The invention relates to a positive electrode active material for suitable for electric vehicle (EV) and hybrid electric vehicle (HEV) applications, wherein said material comprises lithium transition metal-based oxide particles comprising soluble S content and having a high specific surface area.

Claims

exact text as granted — not AI-modified
1 - 15 . (canceled) 
     
     
         16 . A positive electrode active material suitable for lithium-ion rechargeable batteries, wherein the positive electrode active material comprises Li, M′, and oxygen, wherein M′ comprises:
 Ni in a content x between 60.0 mol % and 95.0 mol %, relative to M′, 
 Co in a content y, wherein 0≤y≤40.0 mol %, relative to M′, 
 Mn in a content z, wherein 0≤z≤70.0 mol %, relative to M′, 
 element other than Li, O, Ni, Co, Mn, S, B, Zr, and Al in a content a, wherein 0≤ a≤2.0 mol %, relative to M′, and, 
 soluble S in a content b between 0.1 mol % and 0.8 mol %, relative to M′, 
 B in a content c wherein 0≤c≤2.0 mol %, relative to M′, 
 Zr in a content d wherein 0≤d≤2.0 mol %, relative to M′, 
 Al in a content e wherein 0≤e≤2.0 mol %, relative to M′, 
 wherein x, y, z, a, b, c, d, and e are measured by ICP, 
 wherein x+y+z+a+b+c+d+e is 100.0 mol %, 
 
       wherein the positive electrode active material has a surface area between 0.6 m 2 /g and 1.1 m 2 /g, as determined by BET measurement.
....
* **Tasks for this exercise**
[A] Using the patent text, answer each question below.
(i) For which vehicle applications is the material described as suitable?
(ii) What range does claim 16 give for the Ni content x?
(iii) By what measurement is the surface area determined?
[B] State whether each statement agrees with the patent text, and quote the words that decide it.
(i) The soluble S content b may be as high as 1.0 mol %.
(ii) Claims 1 through 15 are canceled.
(iii) The contents x, y, z, a, b, c, d, and e are measured by ICP.
[C] Rewrite the patent text starting at "The invention relates" and ending at "15 . (canceled)", replacing "hybrid electric vehicle" with "plug-in hybrid vehicle".

* **Supplied entries**
....
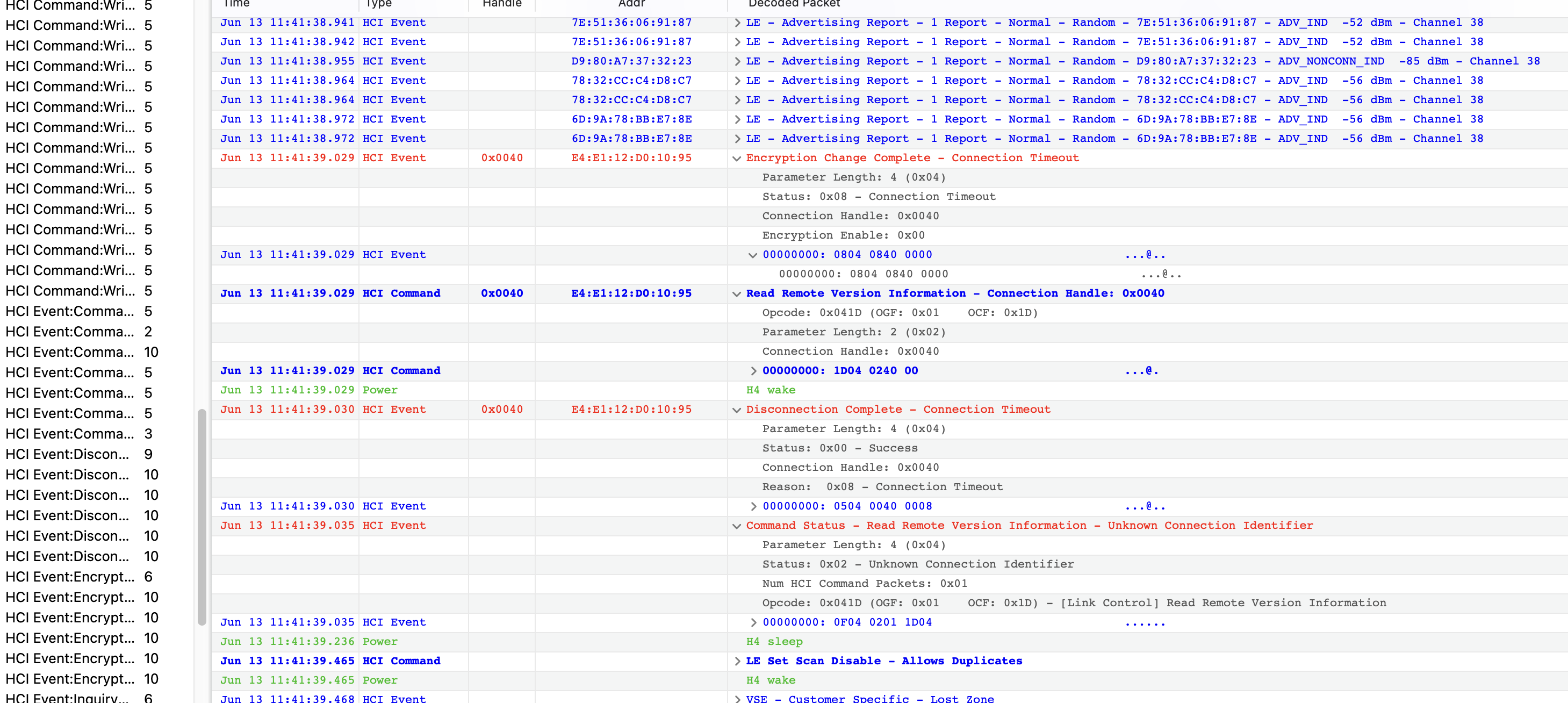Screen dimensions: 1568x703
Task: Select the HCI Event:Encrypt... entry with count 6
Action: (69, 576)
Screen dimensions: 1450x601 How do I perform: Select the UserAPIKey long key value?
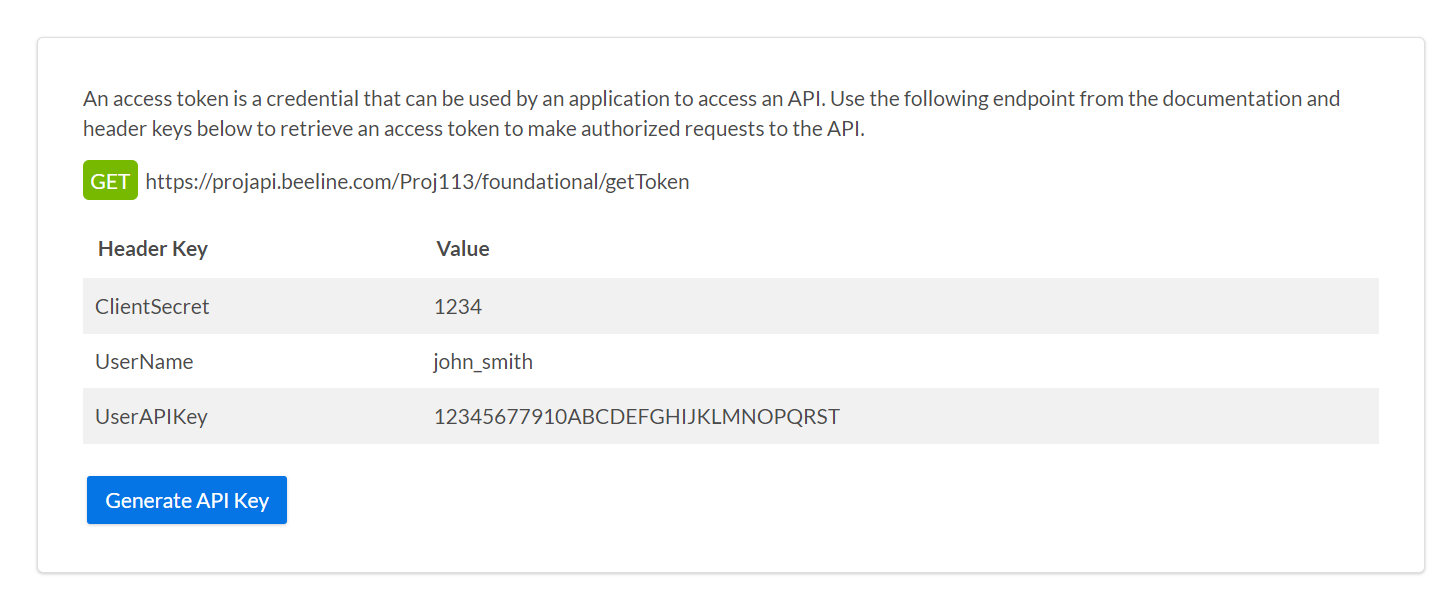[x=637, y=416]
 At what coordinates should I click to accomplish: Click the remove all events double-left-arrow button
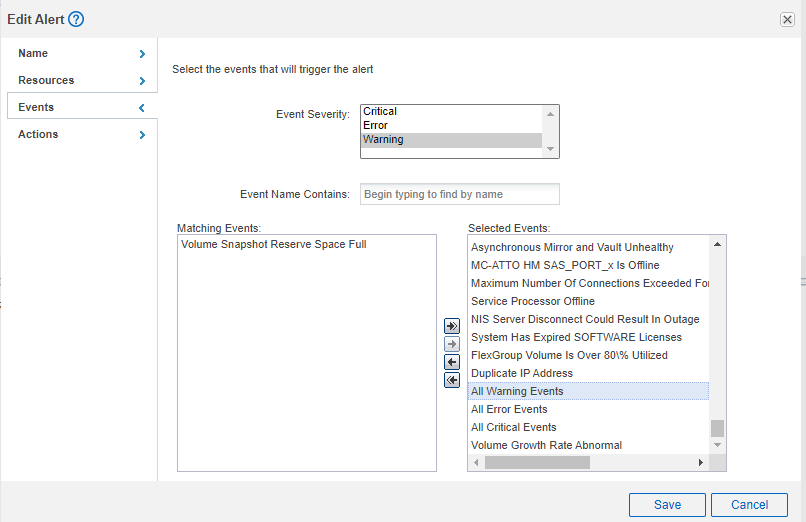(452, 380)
....
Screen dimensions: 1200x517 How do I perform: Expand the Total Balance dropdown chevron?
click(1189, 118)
....
* **Responses to the exercise**
[A]
(i) Electric vehicle (EV) and hybrid electric vehicle (HEV) applications.
(ii) Between 60.0 mol % and 95.0 mol %, relative to M′.
(iii) BET measurement.

[B]
(i) No: "soluble S in a content b between 0.1 mol % and 0.8 mol %, relative to M′"
(ii) Yes: "1 - 15 . (canceled)"
(iii) Yes: "wherein x, y, z, a, b, c, d, and e are measured by ICP"

[C]
The invention relates to a positive electrode active material for suitable for electric vehicle (EV) and plug-in hybrid vehicle (HEV) applications, wherein said material comprises lithium transition metal-based oxide particles comprising soluble S content and having a high specific surface area.

Claims

exact text as granted — not AI-modified
1 - 15 . (canceled)